Après avoir entendu M. X se disant [N] [G] en ses déclarations par visioconférence et par l’intermédiaire de [C] [T] [S], interprète en langue dari assermenté, Maître Charline LHOTE, avocat au barreau de COLMAR, commise d’office, en ses observations pour le retenu, et à nouveau l’appelant qui a eu la parole en dernier.
MOTIFS DE LA DÉCISION :
Sur la recevabilité de l’appel :
L’appel interjeté, via un écrit motivé et signé, par X se disant M. [G] le 23 octobre 2024 à l’encontre de l’ordonnance rendue le même jour à 10h50 par le juge des libertés et de la détention de Strasbourg, dans le délai prévu à l’article R 743-10 du CESEDA, est régulier et recevable ;
Sur l’appel :
X se disant M. [G] conteste l’ordonnance du Juge des Libertés de Strasbourg rendue le 23 octobre 2024 ayant statué sur une première prolongation de sa rétention pour une durée de 26 jours à compter du 22 octobre 2024. Il indique avoir quitté son pays d’origine en 2022 en raison de craintes liées à sa persécution. Il précise être arrivé en France en 2023 et avoir déposé une demande de protection internationale, la Croatie ayant donné son accord de reprise en charge le 4 décembre 2023. Il expose avoir été invité à se rendre au GUDA des demandeurs d’asile de [Localité 2] le 28 octobre 2024 pour la requalification de sa procédure d’asile en raison de la fin de délai de transfert vers la Croatie. Il soutient que de ce fait la France est tenue d’examiner sa demande d’asile. Il ajoute encore que le 26 septembre 2024, il a été interpellé et placé en rétention administrative et que le 2 octobre 2024 il a sollicité une demande d’asile auprès du centre de rétention qui a donné lieu à un rejet de l’OFPRA en date du 17 octobre 2024. Il fait valoir qu’il s’est vu notifier une décision d’OQTF avec interdiction de retour pendant 36 mois.

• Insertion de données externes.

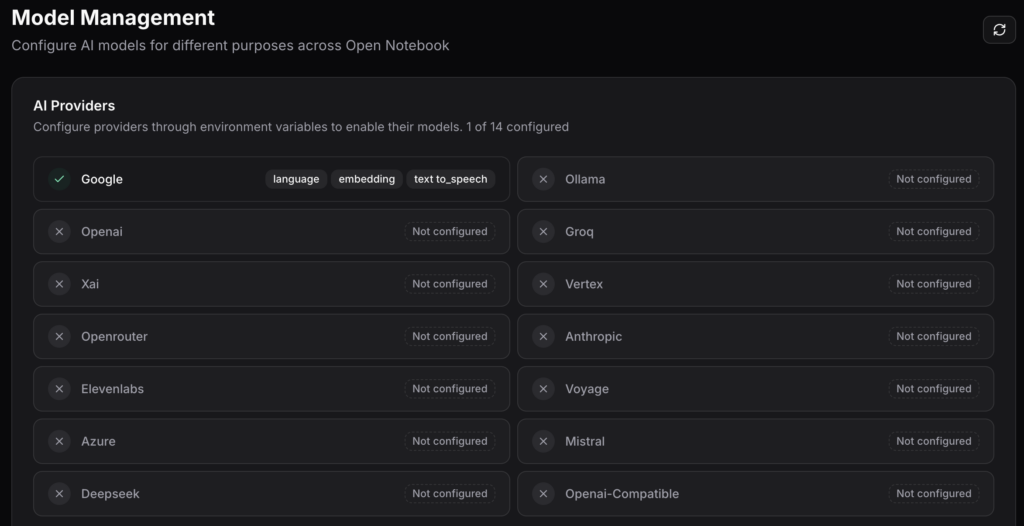Screen dimensions: 1024x526
Task: Click the AI Providers section heading
Action: tap(74, 106)
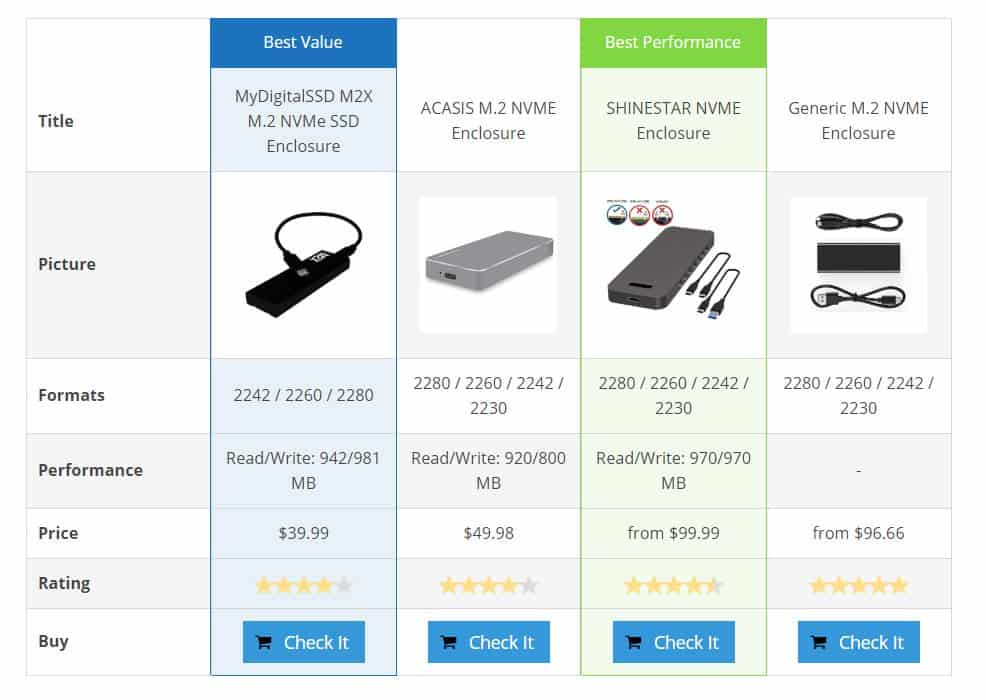Image resolution: width=986 pixels, height=700 pixels.
Task: Click the Generic M.2 NVME Enclosure title
Action: [x=858, y=120]
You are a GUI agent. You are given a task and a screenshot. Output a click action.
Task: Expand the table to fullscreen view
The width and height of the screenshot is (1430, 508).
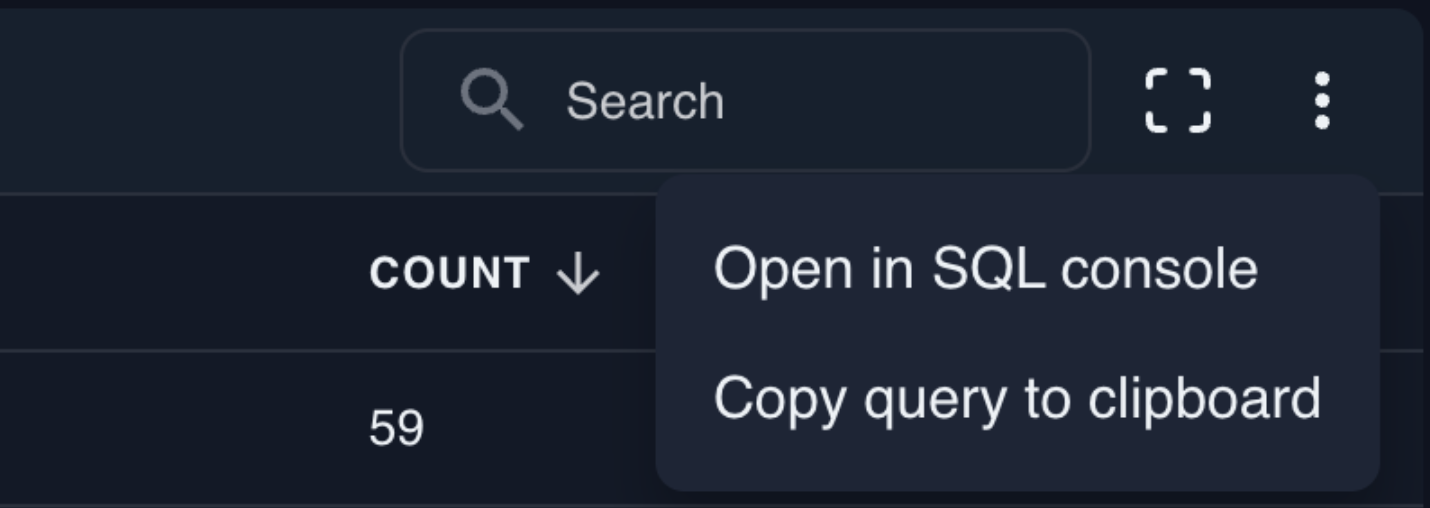(x=1177, y=100)
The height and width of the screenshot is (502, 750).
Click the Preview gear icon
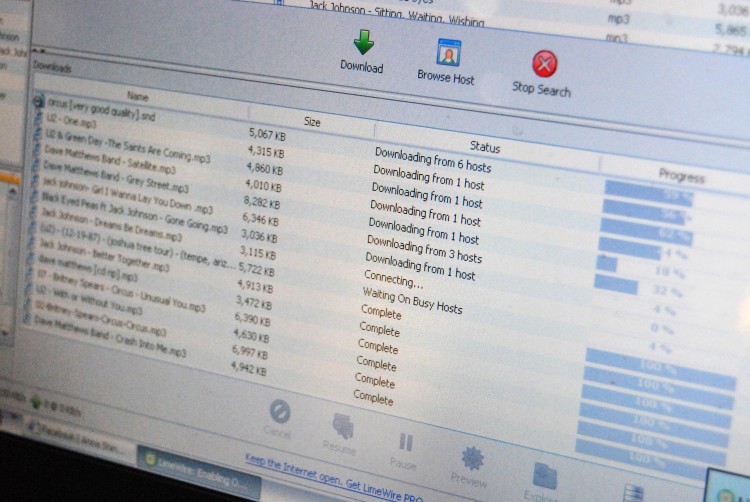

Il expose également lors des débats que son corps est tatoué et qu’au sein de son pays d’origine, l’Afghanistan, les tatouages sont interdits ; il précise que lorsqu’il résidait encore là-bas il était contraint de se cacher entièrement et qu’il avait très peur.
S’agissant de la prolongation de la rétention
— Sur la recevabilité des nouveaux moyens
Il ressort des dispositions de l’article L743-11 du CESEDA qu’à peine d’irrecevabilité, prononcée d’office, aucune irrégularité antérieure à une audience à l’issue de laquelle le juge des libertés et de la détention a prolongé la mesure ne peut être soulevée lors d’une audience ultérieure'.
Sauf s’ils constituent des exceptions de procédure au sens de l’article 74 du Code de procédure Civile, les moyens nouveaux sont recevables en appel.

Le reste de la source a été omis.